If you want the best scratch mixer you can get for your money, you should go with a simpler, 2-channel model. Most likely, you’d rarely use the extra channels, anyway, especially if you get a model with multiple inputs per channel. All of the mixers below are great for scratching—and they cost a lot less than you might think.
These are our recommendations for the 4 best cheap scratch mixers on the market:
Numark M2Black Professional Two-Channel Scratch Mixer
The Numark M2 is exactly what you want out of a cheap DJ mixer. It makes sacrifices in the extra features so it can bring you a solid, rugged mixer for a great value. It’s a 2-channel, 2-input mixing board with independent channel controls and a sturdy casing—exactly what you need, without paying for anything you don’t.
There are a couple of things you’ll sacrifice at this low price, even compared to other mixers. It doesn’t have an adjustable curve on the fader, which some users might find limiting. While it’s durably built, the control knobs are plastic. They’ll stand up to a lot of use, but they don’t feel as sturdy as some of the other options on the list.
Having said that, it’s still hard to beat the Numark M2 for the price. If you do need more channels or inputs, it’s also available in a 3-channel and 4-channel version, both of which won’t take a large chunk out of your budget. In short, this is the ultimate value in scratch mixing equipment.
Roland DJ-99 2-Channel DJ Scratch Mixer
Roland audio equipment can be described as reliable and classic, and that’s exactly what you’ll get from their DJ-99 2-channel mixer. It’s custom-designed for blending tracks on the fly, and the wide, smooth faders make it ideal for scratch DJs. It would be a great choice at any price, honestly, but the value definitely makes it even more appealing.
The first thing you’ll notice is it has surprisingly robust controls (see full specs).

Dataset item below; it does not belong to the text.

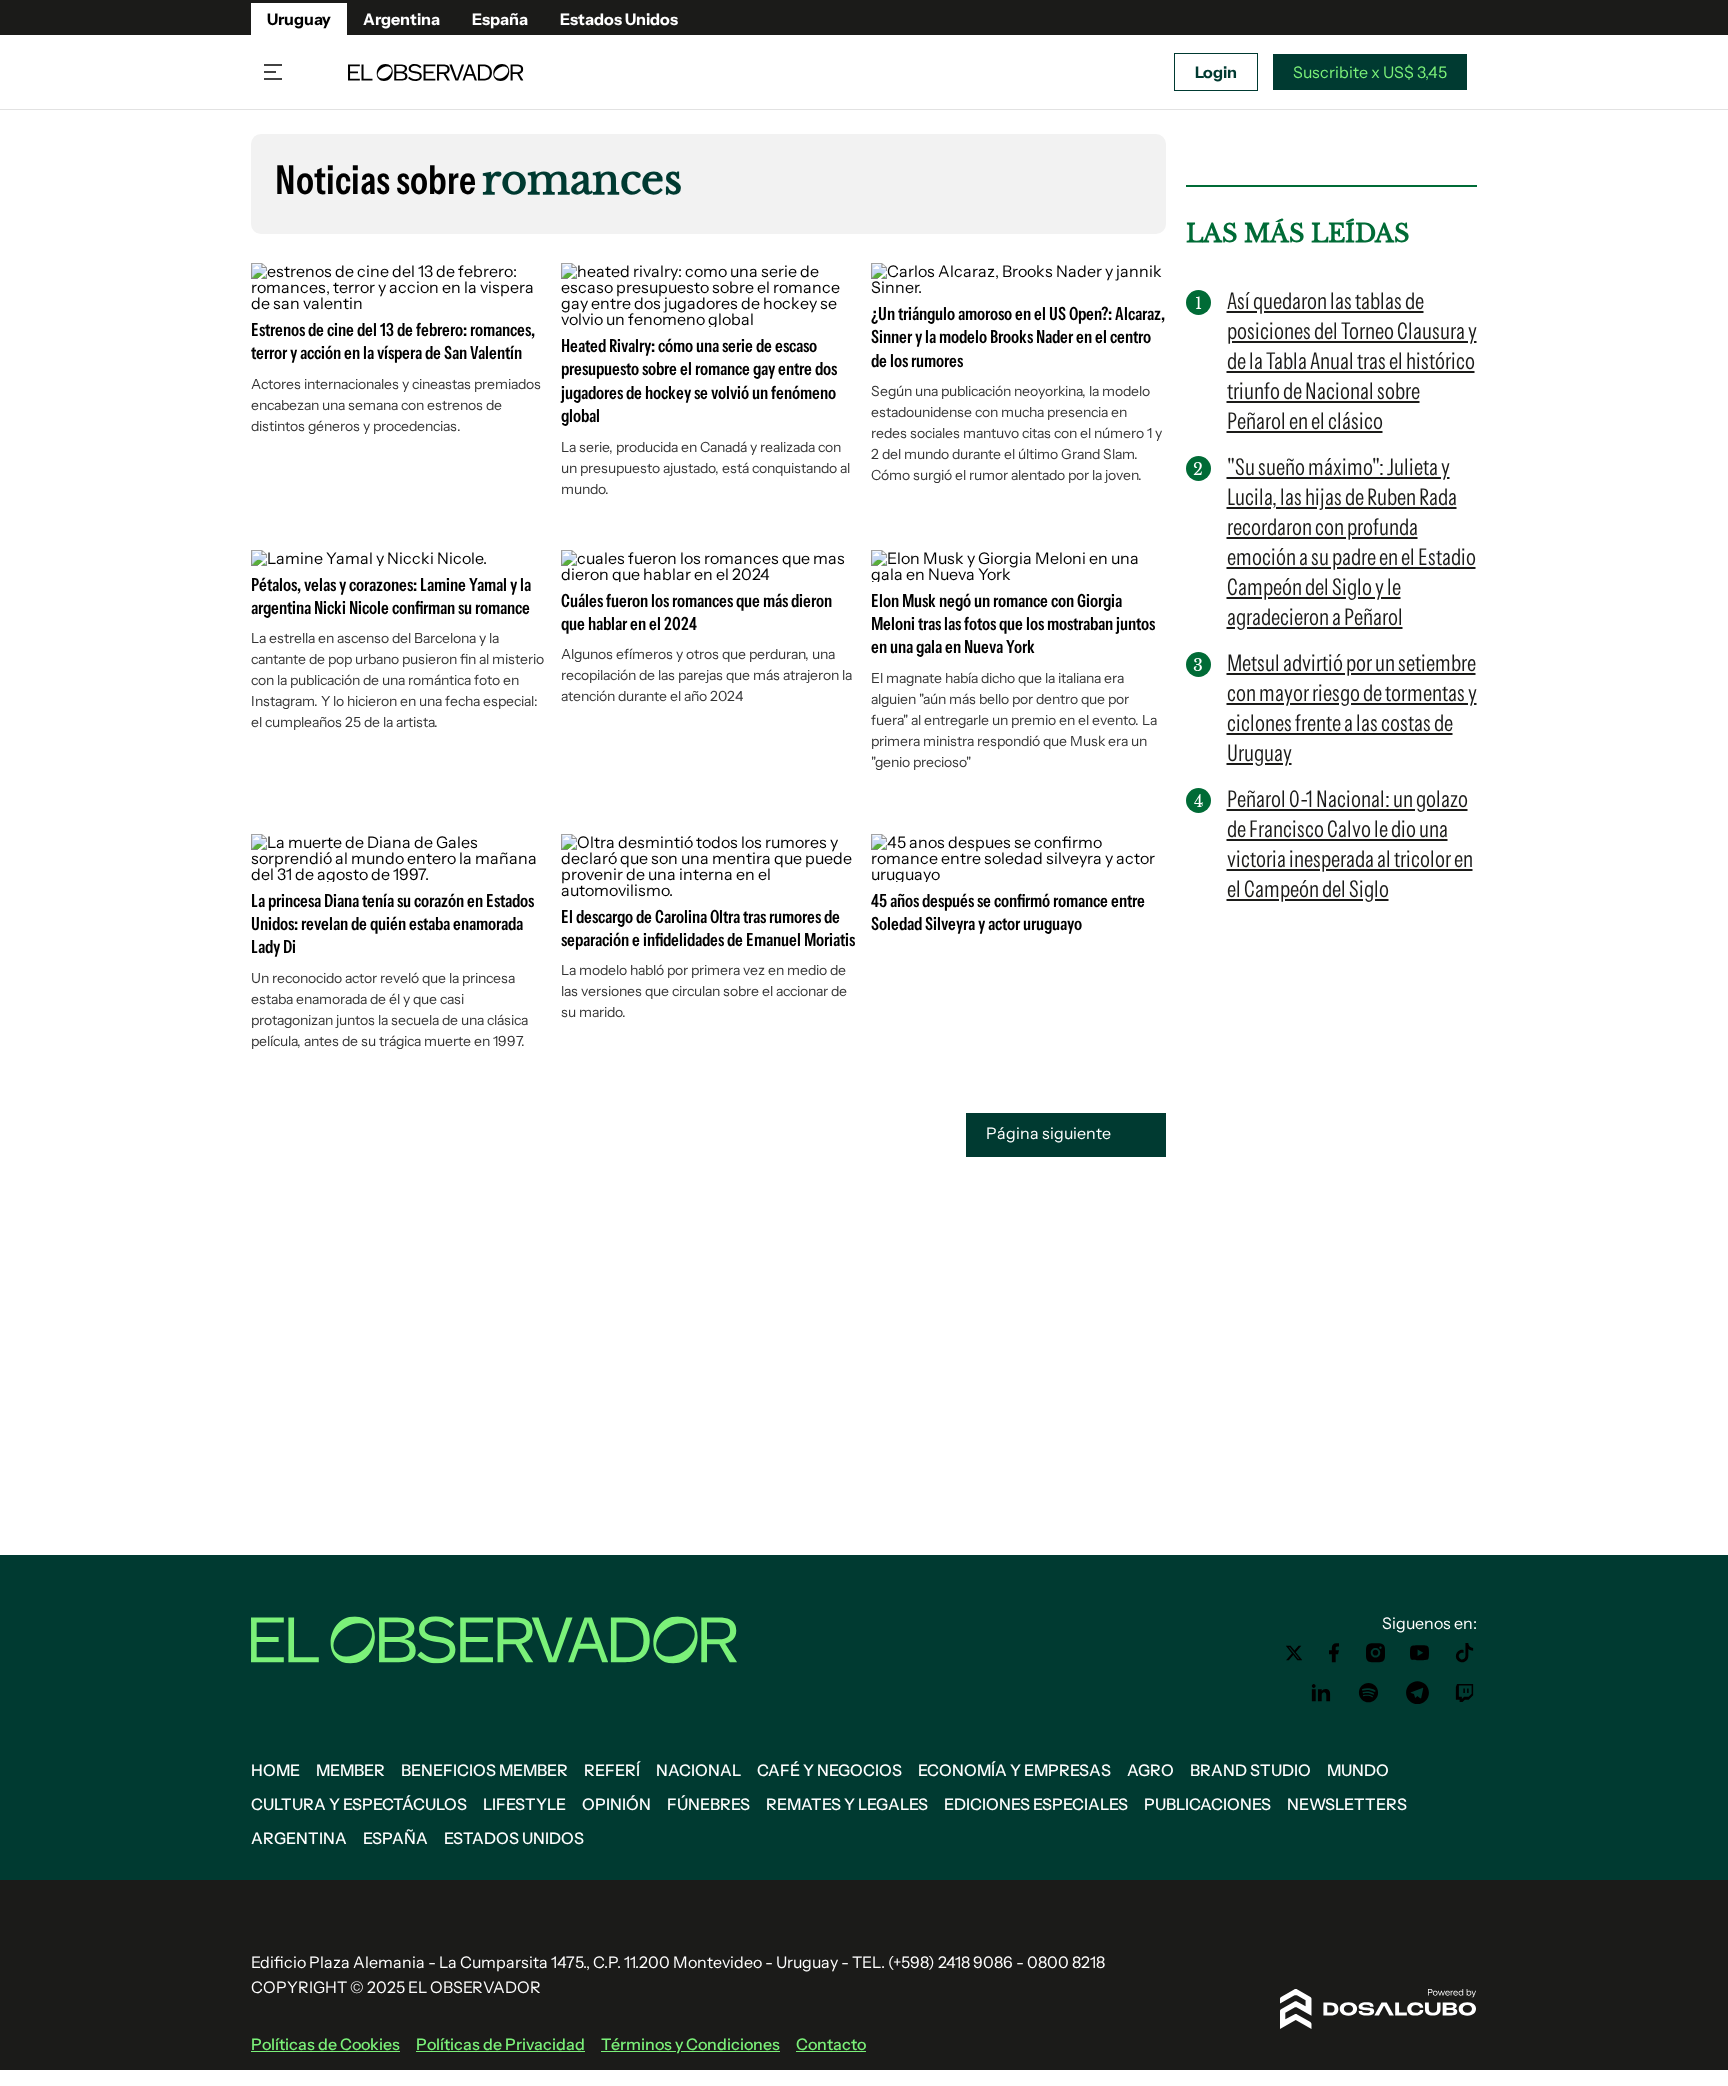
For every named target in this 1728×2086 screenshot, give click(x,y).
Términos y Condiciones (690, 2044)
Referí (612, 1770)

The crossfader is professional grade, smooth with a good curve, and you’ll get a trim and reverse control along with the dedicated 3-band EQ for each channel.
As a basic scratching mixer, it has everything you need and then some. Hands down, it’s one of the best cheap scratch mixers around.
Epsilon INNO-Mix2 DJ Scratch Mixer
You might not be as familiar with the name Epsilon, but you’ll be glad they’re on your radar when you check out this two-channel INNO-Mix2. Its streamlined interface and heavy-duty faders make it arguably the best scratch mixer on a budget.
The tone-shaping controls on this mixer aren’t as extensive as you might find on other models, but it gives you all the options you need, including curve adjustment. It also has instant kill buttons for all three frequency ranges. The layout is clean and intuitive, too, another benefit of the streamlined controls.
The feel of the INNO-Mix2 is definitely worth noting, too. It’s a solid little mixer, and definitely doesn’t feel cheap. The faders are smooth and the knobs are metal, so you don’t have to worry about them coming off in your hands. This is a mixer you can feel confident taking to a gig, and you’ll love how easy it is to use.
Akai Professional AMX Scratch Mixer
If you’ve ever used the Serato DJ Pro software, you know how valuable of a tool it can be for your performances. The Akai Professional AMX is designed to integrate perfectly with the software, with built-in noise mapping capability and other features that are perfect if you do both scratching and digital mixing.
This is a two-channel, two-input mixer (see full specs) that’s designed to fit well into pretty much any DJ’s set-up. Each channel has dedicated faders and gain controls, with color-coded LED lights on the display that make it a lot easier to use in a dark club. The faders are hefty, too. Even though it’s relatively slim and compact, you can tell that the build on this little guy is solid.
You’ll get the most out of this mixer if you use Serrato DJ, but even if you don’t it gives you all of the controls you need. The crossfader is curve-adjustable and each channel has an on-board EQ. If you’re looking for maximum versatility for the money, the Akai is the way to go.
The Best Cheap Scratch Mixer: What Else Do I Need?
The mixer is only one piece of a complete scratch mixing set-up. When you’re considering what mixer you can afford, you should first take some time to consider your total budget, so you know what level of equipment you can afford to buy.
The largest portion of your budget will likely go to your turntables. You need at least one, although two is preferred (read our turntable articles). This isn’t something you’ll want to skimp on, either. The turntables need to use a direct drive system, with the highest torque you can afford. Don’t forget about accessories like the cartridge and needle, either. Unless you buy a turntable that’s specifically marketed for scratching, you’ll most likely need to upgrade one or both to get the best sound.
If you have limited resources and are debating how to split your funds, the best rule of thumb is to get the best turntables you can afford, and save money with a cheaper mixer like the ones above. While added features like an adjustable curve are nice to have if you can afford them, you’d do better to use good turntables with a basic mixer. A mixer can only work with the signal it’s given, and a cheap turntable won’t have the same sound.
As you can see above, you don’t have to spend a lot to get the best cheap scratch mixer that will suit the needs of any artist. Good luck!